I am not going to say anything new (I hope) to people who work in IT, this post is for all those friends who want to know a little bit more of my daily activities regarding software. Of course, I would need to add other items like strategic planning, human resources activities, support for versions that are already in the market, etc. Here I just focus on the typical steps for a release.
It could be equally a partial release, a sole milestone that will be available for external consumers or a big, final one. Management typically is Product Management.
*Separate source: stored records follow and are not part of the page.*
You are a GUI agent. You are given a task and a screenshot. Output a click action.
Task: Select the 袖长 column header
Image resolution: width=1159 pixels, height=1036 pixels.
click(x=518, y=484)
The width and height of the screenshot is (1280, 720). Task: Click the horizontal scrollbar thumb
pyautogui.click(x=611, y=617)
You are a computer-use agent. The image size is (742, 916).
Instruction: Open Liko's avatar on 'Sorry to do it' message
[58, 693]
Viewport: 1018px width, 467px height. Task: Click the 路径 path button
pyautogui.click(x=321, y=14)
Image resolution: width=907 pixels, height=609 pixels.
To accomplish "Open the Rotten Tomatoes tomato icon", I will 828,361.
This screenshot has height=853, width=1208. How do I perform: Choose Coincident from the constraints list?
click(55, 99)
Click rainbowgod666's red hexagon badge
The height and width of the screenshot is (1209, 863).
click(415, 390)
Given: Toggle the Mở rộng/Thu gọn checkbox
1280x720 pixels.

Testers belong to Product Management while Programmers are part of Engineering.

  1. Management states high-level requirements.
  2. Programmers formalize the requirements in detail.
  3. Management approves detailed requirements.
  4. Programmers identify testing resources.
  5. Management approves testing resources.
  6. Programmers estimate duration of design phase.
  7. Testers estimate duration of test plan creation.
  8. Management approves design and test plan efforts.
  9. Programmers perform design phase.
  10. Testers begin development of test plan.
  11. Programmers estimate duration of estimation phase.
  12. Management approves estimation phase.
  13. Programmers perform task partitioning.
  14. Programmers perform detailed estimate in hours.
  15. Management may allocate additional programming resources.
  16. Programmers define timeline with incremental milestones.
  17. Management approves the timeline.
  18. Programmers begin implementation.
  19. Testing begins when software deliverables are available.
  20. Programmers complete implementation.
  21. Testers perform full regression testing.
  22. Programmers define integration procedures.
  23. Programmers implement installation program.
  24. Testers perform full regression testing including installation and integration.
  25. Testers approve beta release.
  26. Beta testing begins.
  27. Testers perform free play testing in parallel with beta.
  28. Beta testing complete.
  29. Testers perform full regression testing including installation and integration.
  30. Testers along with Management approve product release.
  31. Management or marketing begin distribution.
  32. Programmers collapse in corner and sleep for three days.

Of course each step requires a lot of negotiation, back and forth decisions, redesign, rework, etc. Not only that, finalizing requirement details typically don’t happen as early as the 2nd. or 3rd. step. So you need to think on these steps not exactly as a linear procedure, but as a revolving one. Even when date changes with some changes included on the way, it on what to include in the release and what don’t. Typical question is isn’t it possible to squeeze these few requirements also? Then you need to say if we include these then we must take out those…
Now, the most important thing for my friends. Risks for your free time to get reduced to ashes include:

  1. Errors you make while discussing the scope of the delivery and timeline.
  2. Negative externalities which force Management to force adding some features Engineering is refusing to include because there is not enough time to create them.
  3. Errors in the timeline you give for the implementation (this is the most typical one when you are doing something that you have never done before).
  4. Errors in the design that force you to redesign and rework when you are in the implementation phase.
  5. Poor implementation from part of your team, so you need to rescue that module
  6. Poor communication from within your team when some problem arises and it is communicated too late, so you enter in a tough situation because you don’t have enough time to manage

Note: Steps were mainly taken from Duncan’s The career programmer (BTW, a must for any programmer that wants to understand the environment where she works daily).